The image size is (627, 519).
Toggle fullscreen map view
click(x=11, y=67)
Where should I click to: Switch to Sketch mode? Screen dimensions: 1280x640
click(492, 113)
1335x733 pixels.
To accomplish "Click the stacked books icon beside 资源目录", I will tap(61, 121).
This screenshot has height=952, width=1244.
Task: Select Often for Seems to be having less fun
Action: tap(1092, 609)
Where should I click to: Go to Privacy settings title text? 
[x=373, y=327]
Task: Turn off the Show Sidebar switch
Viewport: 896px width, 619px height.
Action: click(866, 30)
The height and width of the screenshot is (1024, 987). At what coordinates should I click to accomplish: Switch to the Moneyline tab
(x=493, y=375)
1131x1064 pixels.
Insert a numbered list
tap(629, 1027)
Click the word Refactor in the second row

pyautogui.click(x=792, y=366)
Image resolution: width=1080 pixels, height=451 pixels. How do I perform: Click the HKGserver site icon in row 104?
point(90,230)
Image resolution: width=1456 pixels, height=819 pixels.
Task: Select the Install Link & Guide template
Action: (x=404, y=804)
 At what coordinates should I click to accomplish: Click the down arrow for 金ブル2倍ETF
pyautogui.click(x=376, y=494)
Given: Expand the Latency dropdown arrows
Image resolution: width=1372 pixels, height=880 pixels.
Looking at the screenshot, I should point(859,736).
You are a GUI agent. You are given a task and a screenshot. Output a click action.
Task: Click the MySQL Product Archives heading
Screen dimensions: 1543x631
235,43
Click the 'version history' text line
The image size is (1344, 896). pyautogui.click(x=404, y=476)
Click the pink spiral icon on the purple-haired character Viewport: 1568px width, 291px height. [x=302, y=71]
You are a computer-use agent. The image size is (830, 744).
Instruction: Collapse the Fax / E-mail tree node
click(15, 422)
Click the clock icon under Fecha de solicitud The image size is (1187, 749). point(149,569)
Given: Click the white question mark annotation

****************

### Task statement
Every record shown above should be set down again exactly.

### Response for this exercise
The image size is (627, 519).
Toggle fullscreen map view
click(x=11, y=67)
Where should I click to: Switch to Sketch mode? Screen dimensions: 1280x640
click(492, 113)
1335x733 pixels.
To accomplish "Click the stacked books icon beside 资源目录", I will tap(61, 121).
This screenshot has height=952, width=1244.
Task: Select Often for Seems to be having less fun
Action: tap(1092, 609)
Where should I click to: Go to Privacy settings title text? 
[x=373, y=327]
Task: Turn off the Show Sidebar switch
Viewport: 896px width, 619px height.
Action: click(866, 30)
The height and width of the screenshot is (1024, 987). At what coordinates should I click to accomplish: Switch to the Moneyline tab
(x=493, y=375)
1131x1064 pixels.
Insert a numbered list
tap(629, 1027)
Click the word Refactor in the second row

pyautogui.click(x=792, y=366)
Image resolution: width=1080 pixels, height=451 pixels. How do I perform: Click the HKGserver site icon in row 104?
point(90,230)
Image resolution: width=1456 pixels, height=819 pixels.
Task: Select the Install Link & Guide template
Action: (x=404, y=804)
 At what coordinates should I click to accomplish: Click the down arrow for 金ブル2倍ETF
pyautogui.click(x=376, y=494)
Given: Expand the Latency dropdown arrows
Image resolution: width=1372 pixels, height=880 pixels.
Looking at the screenshot, I should point(859,736).
You are a GUI agent. You are given a task and a screenshot. Output a click action.
Task: Click the MySQL Product Archives heading
Screen dimensions: 1543x631
235,43
Click the 'version history' text line
The image size is (1344, 896). pyautogui.click(x=404, y=476)
Click the pink spiral icon on the purple-haired character Viewport: 1568px width, 291px height. [x=302, y=71]
You are a computer-use agent. The image size is (830, 744).
Instruction: Collapse the Fax / E-mail tree node
click(15, 422)
Click the clock icon under Fecha de solicitud The image size is (1187, 749). point(149,569)
Given: Click the white question mark annotation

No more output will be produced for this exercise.